The voting workload is currently implemented using decentralized submission via cardano-cli on each of our cluster machines. It has proven reliable - and scalable, at least to some extent. We're already working on improvements that reduce the (very slight) overhead of using the CLI for submission. Additionally, we're aiming for a linear performance comparison when submitting twice the number votes per transaction at the same TPS rate - forcing double the work for vote tallying.

Implementation of that workload using the centralized (and much better scalable) tx-generator submission service is still ongoing.

Tracing

Metrics naming is currently receiving a last round of consistency checking, so that it's aligned as closely as possible between legacy and new tracing system. In the process, we're adressing aspects of documentation, and incorporating feedback to define a few metrics in the new system that previously were present in the legacy one only.

For migrating to the new typed-protocols-0.3 API, two of the new tracing system's packages are affected. The work for ekg-forward-0.7 is completed and merged to master - yet to be released on CHaP. Work on the second package, trace-forward, is ongoing.

We've finally released cardano-tracer-0.3, which incorporates all features, enhancements and fixes that have been reported on here over the past months. This release marks 100% production readiness of the new tracing system. We're focusing now on making documentation and example scripts and configs yet more user-friendly for community rollout. We're very much looking forward to receiving feedback - and have time and space reserved to address it, as well as to provide intial support for the migration away from the legacy system.

· 2 min read
Michael Karg

High level summary

  • Benchmarking: Started release benchmarks for Node 10.0.
  • Development: Governance action workload - alternative tx submission method built, passes tests.
  • Tracing: Preparing the bump to typed-protocols-0.3.

Low level overview

Benchmarking

We've started the benchmarking process for the freshly tagged, fully Chang 2 capable Node version 10.0 pre-release.

Development

Calibrating a governance action / voting workload within our submission service tx-generator is more involved than anticipated.

As measurements for performance impact of voting are required very shortly, we have - in parallel - created a nix / bash based solution. That one uses cardano-cli for creating and submitting proposals and voting transactions, while the generator can run any other known workload simultaneously. Thus, we expect to get a clear performance delta between voting vs. no voting going on. This setup has already been deployed, and is passing testing - soon to be used for the first real-world voting benchmarks.

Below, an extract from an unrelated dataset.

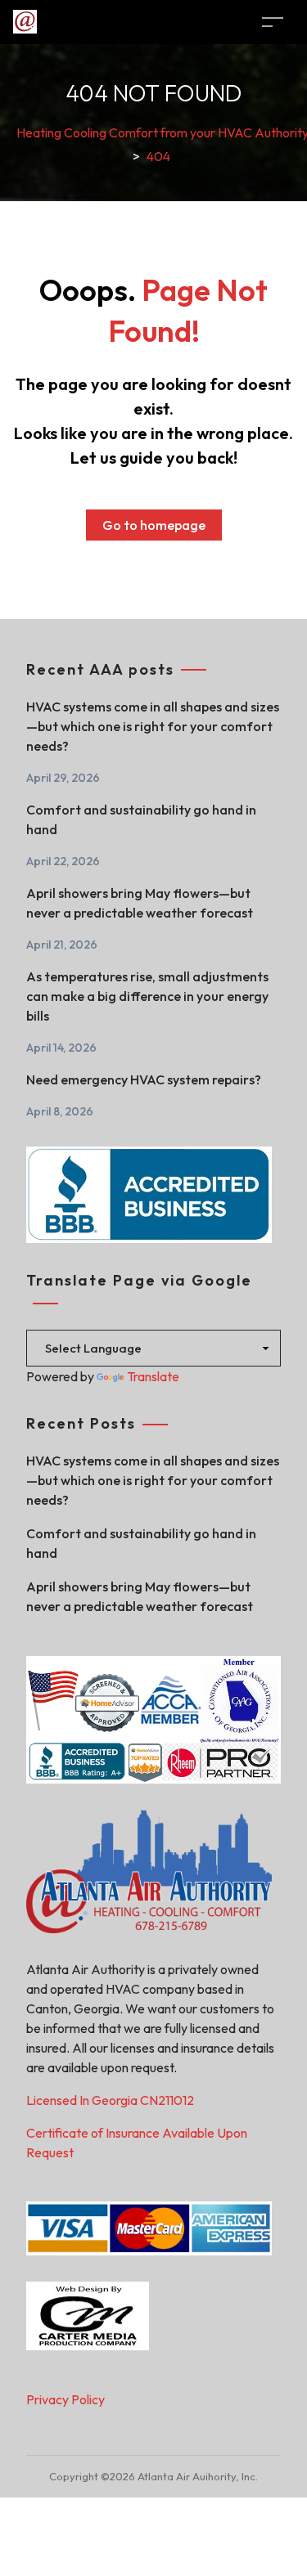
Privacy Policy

The implementation however is less flexible, much less parametrizable, and in its design tied to the very specific, fixed topology of the Nomad cluster. The workload definition inside tx-generator will thus continue, and eventually be used as the standard for benchmarks targeting voting / governance.

Tracing

The new tracing system, more specifically, the components that forward metrics and traces to cardano-tracer, contain well-defined peers in the sense of the typed-protocols package. The upcoming bump to recently released version 0.3 contains breaking changes in the package API. We've begun necessary downstream adjustments in our packages, re-defining aforementioned peers using the new API.

· 3 min read
Michael Karg

High level summary

  • Benchmarking: New GHC9 benchmarks for Node 9.2.
  • Development: Progress on Governance action workload.
  • Workbench: Switch to Haskell-based profile content generation is imminent, along with significant code cleanup.
  • Tracing: New major release: cardano-tracer-0.3; metrics alignment is ongoing.
  • Consensus QTAs: Automation setup and implementation for beacon is complete, entering testing.

Low level overview

Benchmarking

The GHC team has been busy investigating the optimization behaviour of GHC9 vs GHC8 on the Cardano code base. It appears that speculative evaluation (a feature absent from GHC8) can, in some cases, lead to overeager evaluation - and hence to an unnecessary performance impact on the system. We've created a build of the Node with a patched version of GHC9.6 which disables speculative evaluation for these cases only - and then we've run our release benchmark workloads on a cluster of those nodes. The raw data is still under analysis, but initial results look promising.

Development

The new governance action / voting workload for cluster-wide benchmarks is still under works. Our submission service tx-generator is now able to assume the identity of all registered DReps to sign votes. Currently, we're working on defining (and correctly throttling) a stream of those votes, such that a constant number of open proposals keep receiving votes throughout the entire benchmarking run.

Workbench

The Haskell service to create benchmarking profile content, cardano-profile, has been in beta use for some time now. It has proven to be much more maintainable, and its approach to declare profile content is much more principled than the existing implementation with jq / bash. We've decided to switch to that service for good, including a final validation of all possible profiles between implementations. In the same go, we'll take the opportunity to remove some bulky parts of workbench which were motivated by the jq implementation, as well as simplify the corresponding nix evaluations (and redundant shell invocations).

Tracing

Further adjustments to the metrics naming schema in the new tracing system is ongoing.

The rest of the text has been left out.